▸ **STORED DATA**:
• • •
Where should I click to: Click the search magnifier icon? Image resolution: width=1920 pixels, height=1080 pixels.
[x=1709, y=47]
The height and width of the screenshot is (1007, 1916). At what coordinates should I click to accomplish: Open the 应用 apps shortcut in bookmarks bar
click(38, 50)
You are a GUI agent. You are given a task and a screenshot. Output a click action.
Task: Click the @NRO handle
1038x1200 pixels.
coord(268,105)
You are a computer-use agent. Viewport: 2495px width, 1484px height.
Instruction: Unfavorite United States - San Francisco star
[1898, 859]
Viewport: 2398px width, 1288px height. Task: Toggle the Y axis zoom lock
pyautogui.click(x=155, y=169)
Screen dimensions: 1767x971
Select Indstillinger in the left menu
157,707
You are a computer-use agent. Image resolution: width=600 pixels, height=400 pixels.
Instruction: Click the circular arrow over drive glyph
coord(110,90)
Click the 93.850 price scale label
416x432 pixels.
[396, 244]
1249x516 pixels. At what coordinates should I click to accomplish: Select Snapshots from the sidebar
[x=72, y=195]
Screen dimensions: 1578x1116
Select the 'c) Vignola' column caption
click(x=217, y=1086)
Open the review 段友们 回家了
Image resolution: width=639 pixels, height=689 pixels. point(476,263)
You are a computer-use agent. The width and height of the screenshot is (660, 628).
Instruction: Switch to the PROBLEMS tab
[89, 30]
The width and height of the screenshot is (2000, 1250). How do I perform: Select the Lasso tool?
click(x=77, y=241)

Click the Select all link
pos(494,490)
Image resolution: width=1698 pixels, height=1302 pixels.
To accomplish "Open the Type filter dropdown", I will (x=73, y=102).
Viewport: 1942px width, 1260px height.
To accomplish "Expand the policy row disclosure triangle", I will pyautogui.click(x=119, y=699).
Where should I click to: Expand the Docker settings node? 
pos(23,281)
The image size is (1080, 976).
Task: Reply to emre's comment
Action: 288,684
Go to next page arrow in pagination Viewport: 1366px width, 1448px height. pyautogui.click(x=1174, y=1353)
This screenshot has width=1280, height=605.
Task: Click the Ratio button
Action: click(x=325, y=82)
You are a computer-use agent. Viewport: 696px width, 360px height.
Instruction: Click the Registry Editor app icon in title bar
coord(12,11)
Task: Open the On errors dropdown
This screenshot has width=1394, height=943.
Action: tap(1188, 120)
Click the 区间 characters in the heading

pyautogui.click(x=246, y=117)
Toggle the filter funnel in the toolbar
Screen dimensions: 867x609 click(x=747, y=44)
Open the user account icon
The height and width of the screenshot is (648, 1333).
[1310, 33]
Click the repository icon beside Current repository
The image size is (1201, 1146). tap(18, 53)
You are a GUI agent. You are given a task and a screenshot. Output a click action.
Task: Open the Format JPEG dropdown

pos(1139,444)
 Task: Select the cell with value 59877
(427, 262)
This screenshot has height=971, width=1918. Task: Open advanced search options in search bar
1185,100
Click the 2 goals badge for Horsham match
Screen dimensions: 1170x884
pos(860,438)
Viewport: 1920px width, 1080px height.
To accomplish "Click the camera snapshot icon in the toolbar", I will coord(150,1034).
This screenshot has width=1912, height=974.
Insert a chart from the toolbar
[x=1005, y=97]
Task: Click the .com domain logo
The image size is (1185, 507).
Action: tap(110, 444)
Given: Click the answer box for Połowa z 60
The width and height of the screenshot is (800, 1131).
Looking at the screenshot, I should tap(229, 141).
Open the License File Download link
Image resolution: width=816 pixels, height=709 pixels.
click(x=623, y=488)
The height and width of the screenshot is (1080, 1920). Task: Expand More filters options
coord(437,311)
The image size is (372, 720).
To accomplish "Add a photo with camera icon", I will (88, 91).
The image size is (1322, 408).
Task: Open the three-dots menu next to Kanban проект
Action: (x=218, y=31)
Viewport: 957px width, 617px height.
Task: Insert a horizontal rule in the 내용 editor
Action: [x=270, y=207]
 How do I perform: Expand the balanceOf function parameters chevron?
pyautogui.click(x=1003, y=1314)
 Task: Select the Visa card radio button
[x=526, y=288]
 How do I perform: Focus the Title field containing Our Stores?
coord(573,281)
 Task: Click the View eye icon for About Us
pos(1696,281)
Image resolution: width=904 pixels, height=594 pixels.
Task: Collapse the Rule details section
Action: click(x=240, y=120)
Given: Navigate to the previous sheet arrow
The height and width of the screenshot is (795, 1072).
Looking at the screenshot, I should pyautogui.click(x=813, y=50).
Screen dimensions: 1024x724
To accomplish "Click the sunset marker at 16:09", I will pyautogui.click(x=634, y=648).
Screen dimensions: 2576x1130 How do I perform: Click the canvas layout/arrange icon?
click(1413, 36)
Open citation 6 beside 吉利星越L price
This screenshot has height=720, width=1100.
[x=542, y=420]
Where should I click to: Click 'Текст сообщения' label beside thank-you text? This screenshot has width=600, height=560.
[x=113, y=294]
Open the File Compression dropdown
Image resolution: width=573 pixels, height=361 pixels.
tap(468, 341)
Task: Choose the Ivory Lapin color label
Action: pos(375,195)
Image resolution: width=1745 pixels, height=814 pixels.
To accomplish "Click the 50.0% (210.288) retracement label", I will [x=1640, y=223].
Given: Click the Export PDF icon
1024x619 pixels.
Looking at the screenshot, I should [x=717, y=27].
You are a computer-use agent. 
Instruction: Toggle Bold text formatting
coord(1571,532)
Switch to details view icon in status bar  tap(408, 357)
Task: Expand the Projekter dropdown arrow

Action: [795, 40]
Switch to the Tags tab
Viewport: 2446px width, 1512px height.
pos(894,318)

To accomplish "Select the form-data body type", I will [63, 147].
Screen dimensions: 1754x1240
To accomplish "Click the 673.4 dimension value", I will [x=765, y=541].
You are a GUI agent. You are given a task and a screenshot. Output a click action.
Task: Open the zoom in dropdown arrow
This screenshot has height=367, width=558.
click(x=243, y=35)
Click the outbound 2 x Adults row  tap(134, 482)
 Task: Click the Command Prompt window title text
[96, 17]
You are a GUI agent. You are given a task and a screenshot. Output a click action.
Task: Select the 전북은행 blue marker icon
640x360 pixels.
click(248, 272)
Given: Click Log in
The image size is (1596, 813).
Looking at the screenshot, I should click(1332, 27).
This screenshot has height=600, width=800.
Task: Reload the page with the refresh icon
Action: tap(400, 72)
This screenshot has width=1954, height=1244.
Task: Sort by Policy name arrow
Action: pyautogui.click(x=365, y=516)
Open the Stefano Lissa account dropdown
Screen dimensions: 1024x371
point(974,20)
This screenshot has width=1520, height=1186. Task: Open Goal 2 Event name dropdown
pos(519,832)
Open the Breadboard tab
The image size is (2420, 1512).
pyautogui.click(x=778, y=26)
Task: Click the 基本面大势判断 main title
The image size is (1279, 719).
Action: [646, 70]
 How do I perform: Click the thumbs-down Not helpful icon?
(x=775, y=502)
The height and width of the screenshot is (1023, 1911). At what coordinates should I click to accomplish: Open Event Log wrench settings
• • •
Substitute "Where should I click to accomplish" for every occurrence of "At what coordinates should I click to accomplish" in the material above, and reproduce all of the material with nothing else altered.

▸ **WRITTEN SOLUTION**:
Where should I click to: Click the search magnifier icon? Image resolution: width=1920 pixels, height=1080 pixels.
[x=1709, y=47]
The height and width of the screenshot is (1007, 1916). Where should I click to accomplish: Open the 应用 apps shortcut in bookmarks bar
click(38, 50)
You are a GUI agent. You are given a task and a screenshot. Output a click action.
Task: Click the @NRO handle
1038x1200 pixels.
coord(268,105)
You are a computer-use agent. Viewport: 2495px width, 1484px height.
Instruction: Unfavorite United States - San Francisco star
[1898, 859]
Viewport: 2398px width, 1288px height. Task: Toggle the Y axis zoom lock
pyautogui.click(x=155, y=169)
Screen dimensions: 1767x971
Select Indstillinger in the left menu
157,707
You are a computer-use agent. Image resolution: width=600 pixels, height=400 pixels.
Instruction: Click the circular arrow over drive glyph
coord(110,90)
Click the 93.850 price scale label
416x432 pixels.
[396, 244]
1249x516 pixels. Where should I click to accomplish: Select Snapshots from the sidebar
[x=72, y=195]
Screen dimensions: 1578x1116
Select the 'c) Vignola' column caption
click(x=217, y=1086)
Open the review 段友们 回家了
Image resolution: width=639 pixels, height=689 pixels. point(476,263)
You are a computer-use agent. The width and height of the screenshot is (660, 628).
Instruction: Switch to the PROBLEMS tab
[89, 30]
The width and height of the screenshot is (2000, 1250). How do I perform: Select the Lasso tool?
click(x=77, y=241)

Click the Select all link
pos(494,490)
Image resolution: width=1698 pixels, height=1302 pixels.
To accomplish "Open the Type filter dropdown", I will (x=73, y=102).
Viewport: 1942px width, 1260px height.
To accomplish "Expand the policy row disclosure triangle", I will pyautogui.click(x=119, y=699).
Where should I click to: Expand the Docker settings node? 
pos(23,281)
The image size is (1080, 976).
Task: Reply to emre's comment
Action: 288,684
Go to next page arrow in pagination Viewport: 1366px width, 1448px height. pyautogui.click(x=1174, y=1353)
This screenshot has width=1280, height=605.
Task: Click the Ratio button
Action: click(x=325, y=82)
You are a computer-use agent. Viewport: 696px width, 360px height.
Instruction: Click the Registry Editor app icon in title bar
coord(12,11)
Task: Open the On errors dropdown
This screenshot has width=1394, height=943.
Action: tap(1188, 120)
Click the 区间 characters in the heading

pyautogui.click(x=246, y=117)
Toggle the filter funnel in the toolbar
Screen dimensions: 867x609 click(x=747, y=44)
Open the user account icon
The height and width of the screenshot is (648, 1333).
[1310, 33]
Click the repository icon beside Current repository
The image size is (1201, 1146). tap(18, 53)
You are a GUI agent. You are given a task and a screenshot. Output a click action.
Task: Open the Format JPEG dropdown

pos(1139,444)
 Task: Select the cell with value 59877
(427, 262)
This screenshot has height=971, width=1918. Task: Open advanced search options in search bar
1185,100
Click the 2 goals badge for Horsham match
Screen dimensions: 1170x884
pos(860,438)
Viewport: 1920px width, 1080px height.
To accomplish "Click the camera snapshot icon in the toolbar", I will coord(150,1034).
This screenshot has width=1912, height=974.
Insert a chart from the toolbar
[x=1005, y=97]
Task: Click the .com domain logo
The image size is (1185, 507).
Action: tap(110, 444)
Given: Click the answer box for Połowa z 60
The width and height of the screenshot is (800, 1131).
Looking at the screenshot, I should tap(229, 141).
Open the License File Download link
Image resolution: width=816 pixels, height=709 pixels.
click(x=623, y=488)
The height and width of the screenshot is (1080, 1920). Task: Expand More filters options
coord(437,311)
The image size is (372, 720).
To accomplish "Add a photo with camera icon", I will (88, 91).
The image size is (1322, 408).
Task: Open the three-dots menu next to Kanban проект
Action: (x=218, y=31)
Viewport: 957px width, 617px height.
Task: Insert a horizontal rule in the 내용 editor
Action: [x=270, y=207]
 How do I perform: Expand the balanceOf function parameters chevron?
pyautogui.click(x=1003, y=1314)
 Task: Select the Visa card radio button
[x=526, y=288]
 How do I perform: Focus the Title field containing Our Stores?
coord(573,281)
 Task: Click the View eye icon for About Us
pos(1696,281)
Image resolution: width=904 pixels, height=594 pixels.
Task: Collapse the Rule details section
Action: click(x=240, y=120)
Given: Navigate to the previous sheet arrow
The height and width of the screenshot is (795, 1072).
Looking at the screenshot, I should pyautogui.click(x=813, y=50).
Screen dimensions: 1024x724
To accomplish "Click the sunset marker at 16:09", I will pyautogui.click(x=634, y=648).
Screen dimensions: 2576x1130 How do I perform: Click the canvas layout/arrange icon?
click(1413, 36)
Open citation 6 beside 吉利星越L price
This screenshot has height=720, width=1100.
[x=542, y=420]
Where should I click to: Click 'Текст сообщения' label beside thank-you text? This screenshot has width=600, height=560.
[x=113, y=294]
Open the File Compression dropdown
Image resolution: width=573 pixels, height=361 pixels.
tap(468, 341)
Task: Choose the Ivory Lapin color label
Action: pos(375,195)
Image resolution: width=1745 pixels, height=814 pixels.
To accomplish "Click the 50.0% (210.288) retracement label", I will [x=1640, y=223].
Given: Click the Export PDF icon
1024x619 pixels.
Looking at the screenshot, I should [x=717, y=27].
You are a computer-use agent. 
Instruction: Toggle Bold text formatting
coord(1571,532)
Switch to details view icon in status bar  tap(408, 357)
Task: Expand the Projekter dropdown arrow

Action: [795, 40]
Switch to the Tags tab
Viewport: 2446px width, 1512px height.
pos(894,318)

To accomplish "Select the form-data body type", I will [63, 147].
Screen dimensions: 1754x1240
To accomplish "Click the 673.4 dimension value", I will [x=765, y=541].
You are a GUI agent. You are given a task and a screenshot. Output a click action.
Task: Open the zoom in dropdown arrow
This screenshot has height=367, width=558.
click(x=243, y=35)
Click the outbound 2 x Adults row  tap(134, 482)
 Task: Click the Command Prompt window title text
[96, 17]
You are a GUI agent. You are given a task and a screenshot. Output a click action.
Task: Select the 전북은행 blue marker icon
640x360 pixels.
click(248, 272)
Given: Click Log in
The image size is (1596, 813).
Looking at the screenshot, I should click(1332, 27).
This screenshot has height=600, width=800.
Task: Reload the page with the refresh icon
Action: tap(400, 72)
This screenshot has width=1954, height=1244.
Task: Sort by Policy name arrow
Action: pyautogui.click(x=365, y=516)
Open the Stefano Lissa account dropdown
Screen dimensions: 1024x371
point(974,20)
This screenshot has width=1520, height=1186. Task: Open Goal 2 Event name dropdown
pos(519,832)
Open the Breadboard tab
The image size is (2420, 1512).
pyautogui.click(x=778, y=26)
Task: Click the 基本面大势判断 main title
The image size is (1279, 719).
Action: [646, 70]
 How do I perform: Click the thumbs-down Not helpful icon?
(x=775, y=502)
The height and width of the screenshot is (1023, 1911). Where should I click to accomplish: Open Event Log wrench settings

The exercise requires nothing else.